The play of the play of the film, National Theatre of Scotland’s Appointment With The Wicker Man is an enjoyable and daft romp, with the cast pulling together to bring their farcical take on the tale of sinister secrets to life.

The Loch Parry Players are all am with very little of the dram, despite producer Callum’s West End aspirations. Led by the fiercely incompetent Finlay, they have decided to stage a version of the 70s cult horror. With leading man Roger having mysteriously vanished, the players are relieved when TV celebrity Rory arrives to step into Sergeant Howie’s shoes. But soon, events in Loch Parry begin to mirror those of the fictional Summerisle: with the shadow of the wicker man looming over both.
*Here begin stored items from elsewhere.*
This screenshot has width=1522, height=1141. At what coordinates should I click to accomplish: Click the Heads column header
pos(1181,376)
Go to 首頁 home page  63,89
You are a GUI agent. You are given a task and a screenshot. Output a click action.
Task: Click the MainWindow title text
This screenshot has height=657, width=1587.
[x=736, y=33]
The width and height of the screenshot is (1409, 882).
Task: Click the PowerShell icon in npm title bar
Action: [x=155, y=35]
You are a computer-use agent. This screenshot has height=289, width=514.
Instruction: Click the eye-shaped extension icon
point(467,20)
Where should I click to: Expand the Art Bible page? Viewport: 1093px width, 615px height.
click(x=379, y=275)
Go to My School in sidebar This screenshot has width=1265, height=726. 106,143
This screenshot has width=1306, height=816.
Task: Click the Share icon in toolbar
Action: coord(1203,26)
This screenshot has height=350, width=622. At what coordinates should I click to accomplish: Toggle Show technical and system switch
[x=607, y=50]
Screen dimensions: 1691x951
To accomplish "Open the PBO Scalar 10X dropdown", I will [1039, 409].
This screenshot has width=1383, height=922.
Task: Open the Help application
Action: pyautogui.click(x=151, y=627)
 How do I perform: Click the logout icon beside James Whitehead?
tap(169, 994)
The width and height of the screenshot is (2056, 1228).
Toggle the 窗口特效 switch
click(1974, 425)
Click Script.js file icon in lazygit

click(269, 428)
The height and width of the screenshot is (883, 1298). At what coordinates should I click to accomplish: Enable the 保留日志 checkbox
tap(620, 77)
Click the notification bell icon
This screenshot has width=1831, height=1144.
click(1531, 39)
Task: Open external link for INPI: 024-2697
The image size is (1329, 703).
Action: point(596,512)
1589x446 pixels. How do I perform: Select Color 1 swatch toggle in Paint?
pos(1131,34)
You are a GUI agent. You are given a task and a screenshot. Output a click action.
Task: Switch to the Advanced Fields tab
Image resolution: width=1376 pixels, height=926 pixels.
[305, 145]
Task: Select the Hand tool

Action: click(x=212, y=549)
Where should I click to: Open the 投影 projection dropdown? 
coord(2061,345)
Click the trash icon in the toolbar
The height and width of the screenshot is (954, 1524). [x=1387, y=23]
With its Glee-style musical interpretations, ‘creative’ wardrobe decisions and a props which look as though they have been sourced from the Loch Parry playgroup, Appointment With The Wicker Man is intentionally ramshackle. A cast made up of familiar faces from Scottish TV relish the chance the script gives themto be as ridiculous as possible on stage; and although the piece is disposable nonsense, it’s a great deal of fun.

Unless you are familiar with the film, much of The Loch Parry Player’s efforts will pass over your head. However, there is more than enough well-timed comedy and laughs to carry the piece, even if the sight of two snail hand puppets mating leaves you slightly bewildered.

Appointment With The Wicker Man is at the Assembly Rooms until 26 August at 1510. More details are on the Fringe website.